JON FAINE: You are but that's still not enough.
PETER GARRETT: Well, let me just continue to explain how solar credits will work because I think that's the important thing here, is that by providing for solar credits to operate through the renewable energy target, we effectively provide an opportunity which isn't reliant on the public budget appropriations but is more specifically reliant on us fulfilling the renewable energy target to make sure that people can get the solar panels on their roof, or the wind turbines on their roof as well and remember, this is non-means-tested, it applies to families, it applies to communities and it applies to businesses.
JON FAINE: All right. I've got text messages, Peter Garrett.
I was two days away from handing in my application. I'm sick to the stomach thinking I now will never be able to afford it, says Corin in Preston.
PETER GARRETT: Well, Jon, again, Corin has every opportunity to make an application through solar credits and support will be provided by the solar credits scheme that the Government's bringing in.
JON FAINE: But that's not the same as a subsidy that was through the rebate to install which is what she required just to get started.
PETER GARRETT: Well, as I've said, we've now got some 63,000 rebates sitting out there in the system that have to be fulfilled.

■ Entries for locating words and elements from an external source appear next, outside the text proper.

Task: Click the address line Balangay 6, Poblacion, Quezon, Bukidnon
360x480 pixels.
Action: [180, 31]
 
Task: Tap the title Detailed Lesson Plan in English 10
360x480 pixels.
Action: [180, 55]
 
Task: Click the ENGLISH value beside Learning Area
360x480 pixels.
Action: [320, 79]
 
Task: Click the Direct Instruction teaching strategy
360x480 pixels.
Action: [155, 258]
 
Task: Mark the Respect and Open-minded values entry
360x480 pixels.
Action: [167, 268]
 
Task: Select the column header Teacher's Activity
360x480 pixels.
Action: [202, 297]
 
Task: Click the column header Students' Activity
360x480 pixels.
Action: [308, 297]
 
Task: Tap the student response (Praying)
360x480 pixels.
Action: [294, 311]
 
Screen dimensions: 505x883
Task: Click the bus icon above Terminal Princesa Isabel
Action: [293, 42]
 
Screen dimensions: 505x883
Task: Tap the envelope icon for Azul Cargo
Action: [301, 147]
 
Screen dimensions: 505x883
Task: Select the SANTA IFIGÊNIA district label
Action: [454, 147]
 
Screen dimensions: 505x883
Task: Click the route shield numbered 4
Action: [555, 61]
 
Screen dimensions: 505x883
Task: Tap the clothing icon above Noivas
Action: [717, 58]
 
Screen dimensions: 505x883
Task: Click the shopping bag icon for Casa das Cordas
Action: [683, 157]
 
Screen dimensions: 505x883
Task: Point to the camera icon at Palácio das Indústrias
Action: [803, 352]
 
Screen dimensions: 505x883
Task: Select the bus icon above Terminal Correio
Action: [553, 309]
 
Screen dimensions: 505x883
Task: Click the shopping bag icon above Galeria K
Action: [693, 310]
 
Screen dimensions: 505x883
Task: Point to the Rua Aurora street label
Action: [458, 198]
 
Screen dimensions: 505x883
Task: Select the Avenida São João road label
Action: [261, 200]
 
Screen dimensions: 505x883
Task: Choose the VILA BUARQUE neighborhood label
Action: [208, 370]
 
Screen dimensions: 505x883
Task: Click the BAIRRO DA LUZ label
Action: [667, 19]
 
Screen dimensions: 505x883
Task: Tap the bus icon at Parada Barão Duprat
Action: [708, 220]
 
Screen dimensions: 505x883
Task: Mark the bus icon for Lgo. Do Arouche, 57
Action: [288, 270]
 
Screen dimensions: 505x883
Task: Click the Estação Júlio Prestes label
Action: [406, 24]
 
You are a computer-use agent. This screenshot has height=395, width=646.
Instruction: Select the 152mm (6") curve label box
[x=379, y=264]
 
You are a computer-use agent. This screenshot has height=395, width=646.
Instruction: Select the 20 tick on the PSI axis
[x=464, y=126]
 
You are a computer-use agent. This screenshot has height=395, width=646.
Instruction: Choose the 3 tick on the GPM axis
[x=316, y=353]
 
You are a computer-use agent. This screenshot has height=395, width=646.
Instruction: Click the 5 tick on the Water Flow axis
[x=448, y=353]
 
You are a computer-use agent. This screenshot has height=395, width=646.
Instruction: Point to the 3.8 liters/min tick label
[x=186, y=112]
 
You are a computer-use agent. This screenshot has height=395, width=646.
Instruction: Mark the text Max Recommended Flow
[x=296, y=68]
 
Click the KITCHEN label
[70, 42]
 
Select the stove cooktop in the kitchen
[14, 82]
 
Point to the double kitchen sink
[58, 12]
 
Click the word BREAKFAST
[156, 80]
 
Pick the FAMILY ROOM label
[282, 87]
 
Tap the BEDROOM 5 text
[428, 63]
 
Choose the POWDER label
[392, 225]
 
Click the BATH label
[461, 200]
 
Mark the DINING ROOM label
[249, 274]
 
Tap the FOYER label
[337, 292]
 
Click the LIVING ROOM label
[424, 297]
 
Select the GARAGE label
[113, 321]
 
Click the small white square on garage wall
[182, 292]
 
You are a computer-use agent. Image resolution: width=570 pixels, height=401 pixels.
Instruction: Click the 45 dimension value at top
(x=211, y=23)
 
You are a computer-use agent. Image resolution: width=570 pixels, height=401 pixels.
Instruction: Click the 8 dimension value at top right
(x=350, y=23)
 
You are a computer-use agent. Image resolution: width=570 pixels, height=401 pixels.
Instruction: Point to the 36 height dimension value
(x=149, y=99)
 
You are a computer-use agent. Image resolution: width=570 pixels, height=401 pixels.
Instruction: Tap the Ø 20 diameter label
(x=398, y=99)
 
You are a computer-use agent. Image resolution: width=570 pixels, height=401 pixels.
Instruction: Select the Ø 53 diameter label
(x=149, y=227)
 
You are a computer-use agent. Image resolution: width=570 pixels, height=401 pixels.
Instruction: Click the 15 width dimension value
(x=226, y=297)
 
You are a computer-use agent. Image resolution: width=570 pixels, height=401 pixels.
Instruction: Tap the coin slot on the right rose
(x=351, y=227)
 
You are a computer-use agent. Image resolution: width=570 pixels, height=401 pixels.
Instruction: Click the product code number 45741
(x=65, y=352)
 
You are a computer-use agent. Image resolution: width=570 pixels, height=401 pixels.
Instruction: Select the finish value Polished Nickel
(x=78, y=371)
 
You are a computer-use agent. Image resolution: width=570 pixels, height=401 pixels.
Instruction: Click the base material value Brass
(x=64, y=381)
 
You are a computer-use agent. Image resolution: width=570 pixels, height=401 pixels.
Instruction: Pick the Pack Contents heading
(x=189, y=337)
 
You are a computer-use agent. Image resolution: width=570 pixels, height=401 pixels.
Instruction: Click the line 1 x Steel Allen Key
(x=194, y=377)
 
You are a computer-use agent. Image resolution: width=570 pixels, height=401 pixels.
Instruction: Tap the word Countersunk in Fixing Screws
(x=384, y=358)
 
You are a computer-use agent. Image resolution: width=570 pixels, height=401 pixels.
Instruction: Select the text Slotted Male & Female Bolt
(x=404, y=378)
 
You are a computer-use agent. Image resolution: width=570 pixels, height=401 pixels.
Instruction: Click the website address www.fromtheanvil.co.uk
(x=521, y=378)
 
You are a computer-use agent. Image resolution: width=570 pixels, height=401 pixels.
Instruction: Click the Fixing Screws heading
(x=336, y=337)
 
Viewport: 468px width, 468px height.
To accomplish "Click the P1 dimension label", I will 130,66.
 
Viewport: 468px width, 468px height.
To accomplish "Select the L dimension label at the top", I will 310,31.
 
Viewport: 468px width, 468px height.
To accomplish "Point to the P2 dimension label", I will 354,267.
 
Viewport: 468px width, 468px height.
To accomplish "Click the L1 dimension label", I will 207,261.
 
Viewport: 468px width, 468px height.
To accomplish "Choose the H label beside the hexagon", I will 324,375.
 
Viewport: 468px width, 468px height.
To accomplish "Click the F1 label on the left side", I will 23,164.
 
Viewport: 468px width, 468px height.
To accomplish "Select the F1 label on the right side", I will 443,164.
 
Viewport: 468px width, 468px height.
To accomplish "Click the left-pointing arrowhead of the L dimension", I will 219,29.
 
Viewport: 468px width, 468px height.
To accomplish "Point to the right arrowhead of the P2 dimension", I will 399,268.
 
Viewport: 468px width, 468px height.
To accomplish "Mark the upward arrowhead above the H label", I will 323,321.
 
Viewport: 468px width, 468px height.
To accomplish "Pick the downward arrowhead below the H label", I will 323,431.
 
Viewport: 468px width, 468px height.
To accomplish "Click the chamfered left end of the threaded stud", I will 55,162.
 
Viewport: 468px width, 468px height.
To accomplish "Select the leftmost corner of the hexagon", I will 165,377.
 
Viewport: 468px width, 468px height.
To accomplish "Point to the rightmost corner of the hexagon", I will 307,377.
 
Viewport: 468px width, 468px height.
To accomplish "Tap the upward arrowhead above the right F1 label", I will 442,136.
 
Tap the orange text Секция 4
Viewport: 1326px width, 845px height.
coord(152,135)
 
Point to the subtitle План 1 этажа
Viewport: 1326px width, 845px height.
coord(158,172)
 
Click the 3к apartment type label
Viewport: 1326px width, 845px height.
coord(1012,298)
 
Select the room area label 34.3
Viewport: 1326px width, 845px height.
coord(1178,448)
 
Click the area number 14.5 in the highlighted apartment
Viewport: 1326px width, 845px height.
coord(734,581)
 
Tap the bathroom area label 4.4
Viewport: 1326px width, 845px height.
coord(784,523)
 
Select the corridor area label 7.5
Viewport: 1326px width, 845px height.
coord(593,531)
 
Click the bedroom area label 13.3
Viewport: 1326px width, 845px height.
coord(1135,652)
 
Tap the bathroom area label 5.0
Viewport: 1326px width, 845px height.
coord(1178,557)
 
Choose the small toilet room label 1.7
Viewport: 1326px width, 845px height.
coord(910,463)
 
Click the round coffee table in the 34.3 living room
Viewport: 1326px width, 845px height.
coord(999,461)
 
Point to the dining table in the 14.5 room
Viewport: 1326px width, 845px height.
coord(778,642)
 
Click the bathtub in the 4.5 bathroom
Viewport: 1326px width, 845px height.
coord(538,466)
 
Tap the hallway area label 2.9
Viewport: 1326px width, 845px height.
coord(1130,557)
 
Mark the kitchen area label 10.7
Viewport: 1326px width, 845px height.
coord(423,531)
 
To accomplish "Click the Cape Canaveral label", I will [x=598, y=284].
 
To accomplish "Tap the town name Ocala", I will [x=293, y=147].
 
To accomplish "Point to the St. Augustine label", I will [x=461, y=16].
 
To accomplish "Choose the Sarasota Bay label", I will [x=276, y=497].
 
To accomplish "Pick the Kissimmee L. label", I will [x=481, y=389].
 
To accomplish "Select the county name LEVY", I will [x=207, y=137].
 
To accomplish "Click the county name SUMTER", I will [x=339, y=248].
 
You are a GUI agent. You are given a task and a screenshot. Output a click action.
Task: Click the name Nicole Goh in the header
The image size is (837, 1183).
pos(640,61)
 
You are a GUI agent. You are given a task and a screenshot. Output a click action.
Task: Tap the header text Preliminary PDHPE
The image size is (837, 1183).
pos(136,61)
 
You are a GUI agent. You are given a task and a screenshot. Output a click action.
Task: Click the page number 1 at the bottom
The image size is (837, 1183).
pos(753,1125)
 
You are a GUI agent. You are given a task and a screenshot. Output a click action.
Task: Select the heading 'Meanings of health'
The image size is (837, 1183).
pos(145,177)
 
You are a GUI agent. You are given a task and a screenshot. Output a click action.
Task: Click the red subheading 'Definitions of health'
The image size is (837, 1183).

The Government committed to 150, we spent $700 million on these rebates, Jon. We're doing the responsible thing and we're providing the transition for solar credits which means that everybody, every single person who qualifies to get solar credits - it's non-means-tested - they will have the opportunity to get the solar panels on their roof or the wind turbines on their roof and it provides the opportunity for the industry, because it applies not only to families but to businesses and community groups as well, to have a continuing rollout of solar.
Now, we've got solar schools out there...
JON FAINE: All right. I've got to move on.
PETER GARRETT: We've got solar...
JON FAINE: Peter Garrett, thank you. Because of the news, it's upon us. Peter Garrett there, Minister for the Environment, Heritage and the Arts. Thank you for joining us.